MORSE: Multi-Objective Reward Shaping

Updated 24 December 2025

The paper introduces MORSE, which integrates multi-objective reward shaping with explicit exploration to enhance RL agents’ performance across varied objectives.
It employs bi-level optimization and dynamic reward weighting to adaptively balance exploitation and exploration in complex environments.
Empirical results demonstrate that MORSE improves robustness and sample efficiency in continuous control, robotics, and safety-critical applications.

Multi-Objective Reward Shaping with Exploration (MORSE) refers to a family of principled reinforcement learning (RL) frameworks that combine multi-objective reward shaping with explicit exploration mechanisms. These approaches enable RL agents to efficiently balance and optimize multiple objectives—such as task completion, safety, efficiency, and information acquisition—while systematically structuring both reward signals and exploration incentives. MORSE techniques use bi-level or dynamic optimization of reward aggregation, integrate stochasticity and novelty into reward-space search, and provide provable guarantees under certain Bayesian or potential-based formulations. Recent theoretical and empirical work demonstrates MORSE-based algorithms achieving superior robustness and sample efficiency across continuous control, robotic, and preference-alignment domains (Xie et al., 17 Dec 2025, Lu et al., 14 Sep 2025, Lidayan et al., 9 Sep 2024).

1. Mathematical Foundations of MORSE

In multi-objective RL, the agent operates in a Markov decision process (MDP) or Bayes-Adaptive MDP (BAMDP) characterized by a reward vector $R(s,a) \in \mathbb{R}^K$ for $K$ objectives. Classic scalarization schemes form $r^w_t = \sum_{i=1}^K w_i r^i_t$ for $w \in \Delta^K$ . Fixed-weight scalarization cannot capture non-convex Pareto fronts, prompting the need for more adaptive reward weighting and shaping (Lu et al., 14 Sep 2025).

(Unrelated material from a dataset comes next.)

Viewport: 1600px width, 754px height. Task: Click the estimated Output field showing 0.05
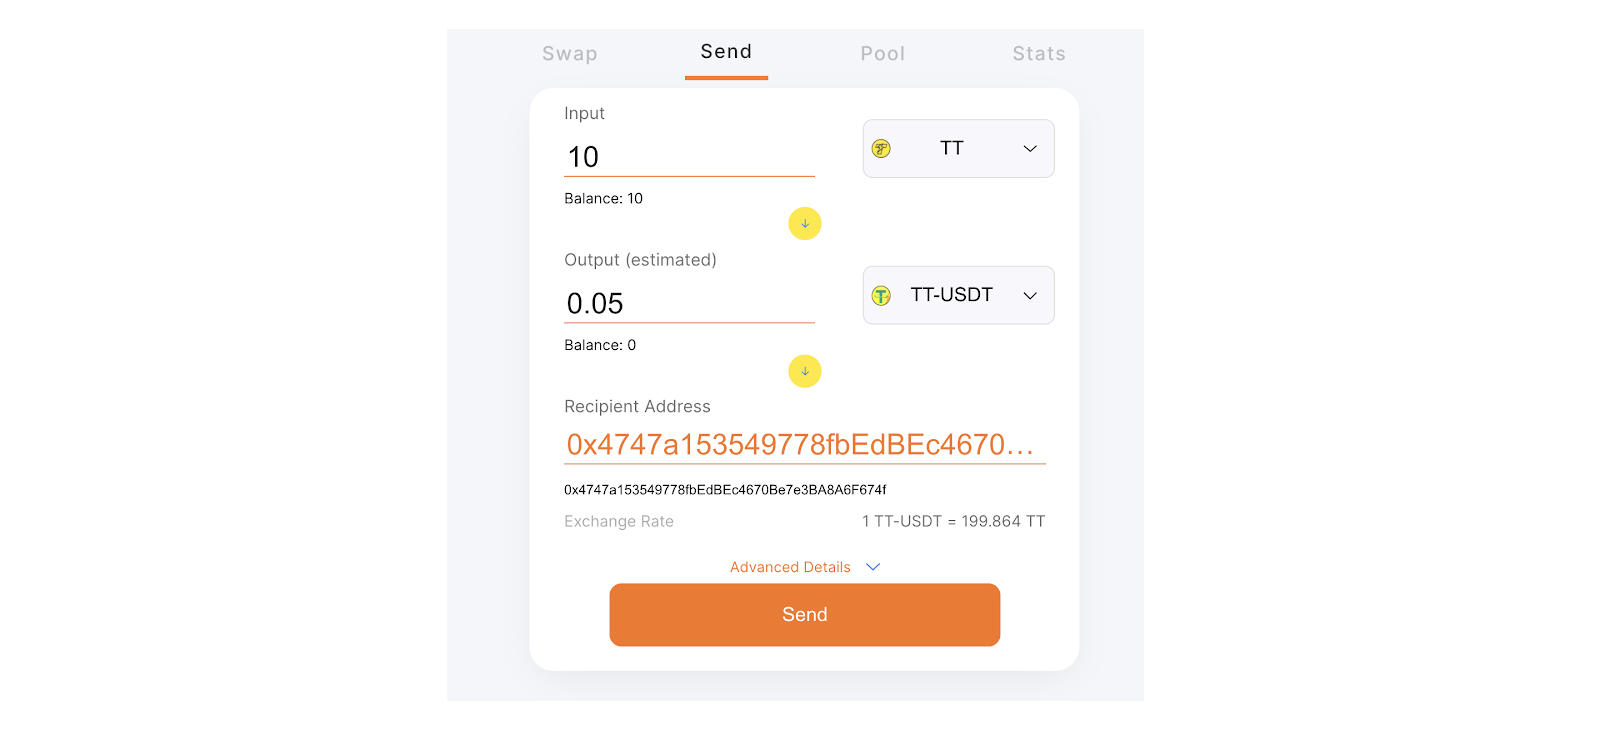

A key insight central to MORSE research is the aggregation of extrinsic and intrinsic rewards to drive both exploitation (optimizing for task-specific objectives) and exploration (maximizing information gain or novelty). In particular, the Bayes-Adaptive Potential-Based Shaping Framework (BAMPF) formalizes pseudo-rewards:

$F((b,s), (b',s')) = \gamma W(b',s') - W(b,s)$

where $W(\cdot)$ is a multi-objective potential function decomposed as $W(b,s) = \alpha_{\mathrm{phys}} W_{\mathrm{phys}}(b,s) + \alpha_{\mathrm{info}} W_{\mathrm{info}}(b,s)$ . The shaped reward at each transition is:

$R_{\mathrm{shaped}} = R(s,a) + \gamma W(b',s') - W(b,s)$

This construction provably preserves Bayes-optimality and corrects for learner misestimation in both exploitation and exploration terms (Lidayan et al., 9 Sep 2024).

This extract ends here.